When Dr. Fred Cohen sees patients suffering from migraines and headaches, he knows all too well what they’re going through.
Cohen says he’s had severe headaches once a week for as long as he can remember — at least since kindergarten.
“That was just my life just and what I thought was just a normal thing. Once a week, I’ve got to end my day early, go home and sleep,” Cohen, a headache specialist and assistant professor at the Icahn School of Medicine at Mount Sinai in New York, tells TODAY.com.
“The pain was severe … a 10 out of 10 throbbing pain in your head.”
It wasn’t until he was in his 20s and in medical school that he understood his episodes were migraines — recurring headaches that often come with severe pulsating pain on one side of the head, according to the National Institute of Neurological Disorders and Stroke.
His own journey to find relief inspired Cohen to become a headache specialist. He says migraines are the “bread and butter” of what he does — almost 30 million Americans suffer from migraines, most of them women, the Office on Women’s Health notes. Migraines are the No. 1 cause of disability among young women, studies have found.
Cohen also sees patients with other types of headaches — cluster, tension, and those that involve the face and the neck.

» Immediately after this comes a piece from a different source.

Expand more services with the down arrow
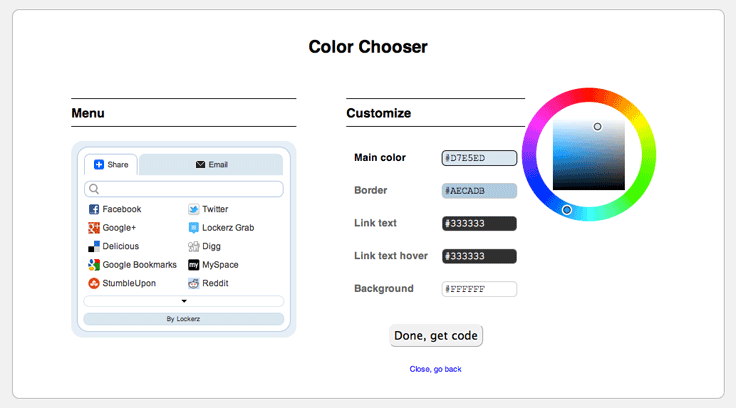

A recent patient complained of a primary sexual headache, “which is at climax, they feel like their head is about to explode — a severe sudden pain,” Cohen says.
What foods trigger headaches?
Anything can trigger headaches and migraines, including hunger, stress, changes in sleep and airline travel, he notes.
Foods and drinks are often triggers because migraines involve neuroinflammation, and what people eat can promote an inflammatory state, he adds.
Cohen’s own dietary trigger is alcohol, so he avoids it because he knows a drink would result in what he calls a “nasty migraine attack” a couple of hours later.